Reporting errors in a command-line program without necessarily quitting

I am attempting to write some small Unix-style command line programs and I am having trouble with error reporting, particularly when the program might suffer both fatal errors (cannot continue after the error is encountered) and non-fatal errors (it is useful to keep going after the first error is encountered, if only to report more errors, but the ultimate process exit status should be unsuccessful).
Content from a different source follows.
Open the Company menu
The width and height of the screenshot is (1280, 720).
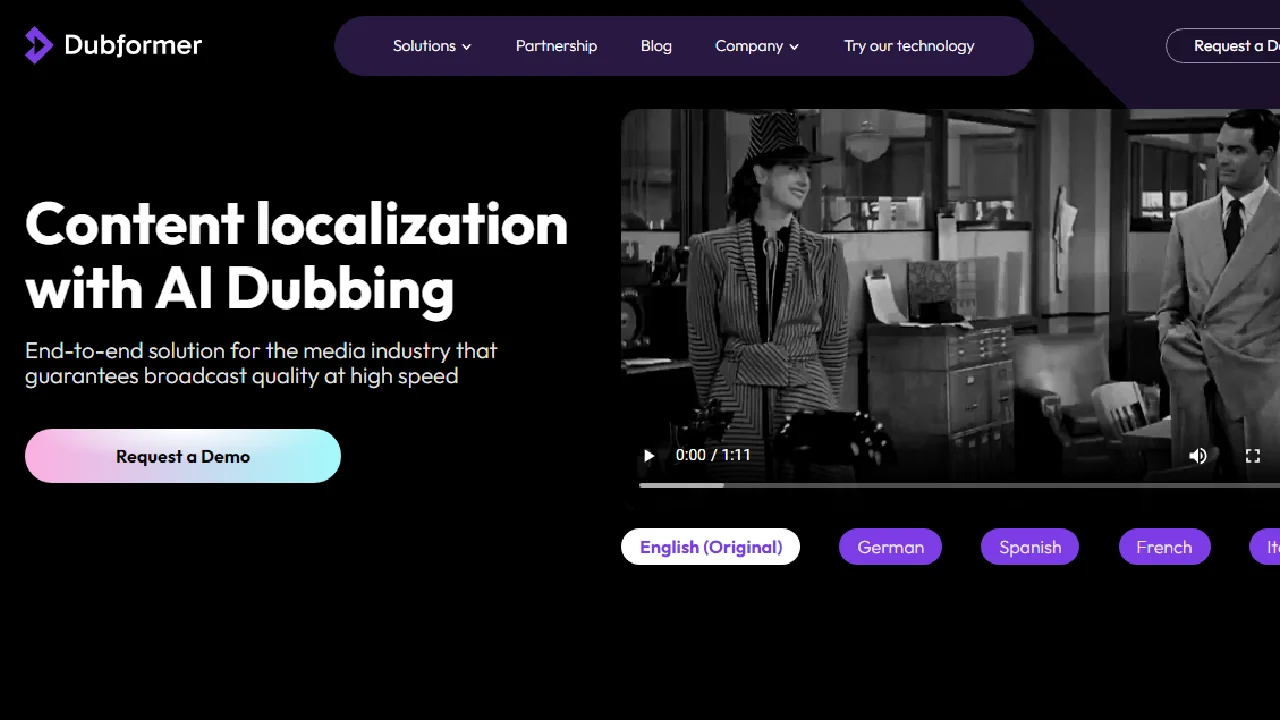[x=757, y=46]
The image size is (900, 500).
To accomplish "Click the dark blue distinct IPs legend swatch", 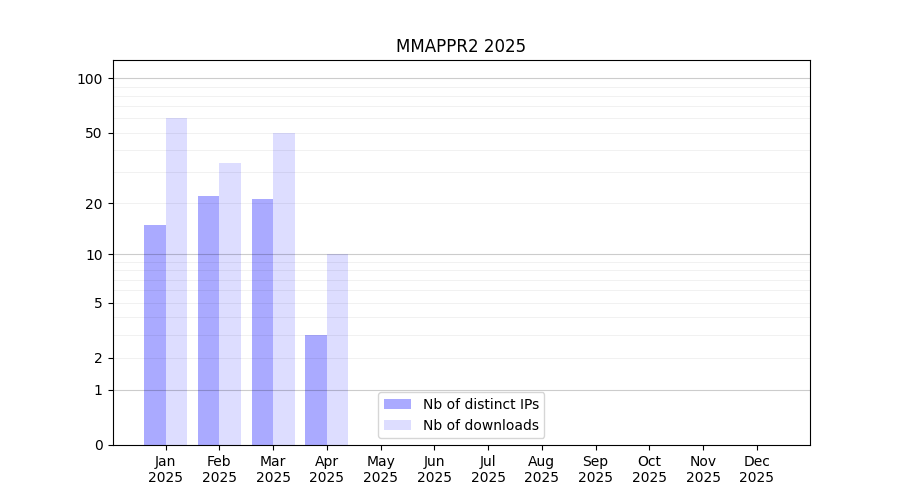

When all errors are fatal, I can use an outermost skeleton like this:

#[derive(Debug, StructOpt)] struct CommandArgs { ... }
fn main() {
    if let Err(e) = inner_main(CommandArgs::from_args()) {
        eprintln!("program-name: {}", e);
        std::process::exit(1);
    }
}
fn inner_main(args: CommandArgs) -> Result<(), Error> {
    // in here we can use the ? operator to report fatal errors
}

But when all errors are not fatal, inner_main needs to do some of the error reporting itself, and then somehow tell main to exit unsuccessfully without printing further errors, perhaps like this:

#[derive(Debug, StructOpt)] struct CommandArgs { ... }
fn main() {
    use std::process::exit;
    match inner_main(CommandArgs::from_args()) {
        Ok(true) => exit(0),
        Ok(false) => exit(1),
        Err(e) => {
            eprintln!("program-name: {}", e);
            exit(1);
        }
    }
}
fn inner_main(args: CommandArgs) -> Result<bool, Error> {
    let mut failed = false;

    // use ? to report fatal errors as before
    // report non-fatal errors ourselves, then set failed to true

    Ok(failed)
}

So far so good. The problem I'm having is with actually reporting the non-fatal errors, because I can't use ? to do it. Most of the stock Option and Result combinators are also not helpful. I find myself writing things like this:

    if let Some(db) = extradata_db {
        for (addr, result) in results {
            match result {
                Err(e) => {
                    failed = true;
                    eprintln!("program-name: {}: {}", addr, e);
                },
                Ok(addr2) => {
                    out.write_record(&[addr.to_string(),
                                       addr2.to_string()])
                        .unwrap_or_else(|e| {
                            failed = true;
                            eprintln!("program-name: {}: {}",
                                      out_name, e);
                        });
                }
            }
        }
    } else {
        for (addr, result) in results {
            match result {
                Err(e) => {
                    failed = true;
                    eprintln!("program-name: {}: {}", addr, e);
                },
                Ok(addr2) => {
                    match lookup_extra(db, addr, addr2) {
                        Err(e) => {
                            failed = true;
                            eprintln!("program-name: {}: {}", addr2, e);
                        },
                        Ok(record) => {
                            out.write_record(&record)
                                .unwrap_or_else(|e| {
                                    failed = true;
                                    eprintln!("program-name: {}: {}",
                                              out_name, e);
                                });
                        }
                    }
                }
            }
        }
    }

and I can't help thinking there must be a better way...

Hm, I think this is roughly how it should be done, but the repetedness can be abstracted:

struct Emitter { has_errors: bool }

impl Emitter {
    fn emit(&mut self, result: Result<E, T>) -> Option<T> { ... }
    fn has_errors(&self) -> bool;
}

for addr in results.into_iter().filter_map(|r| emitter.emit(r)) {
    ...
}

That way, you can deal with non-fatal errors that bubble up. And passing-in emitter as a &mut argument should avoid bubbling.

More abstractly, fatal errors -- either monad (?), warnings -- writer monad (passing sink as an argument), and you need both.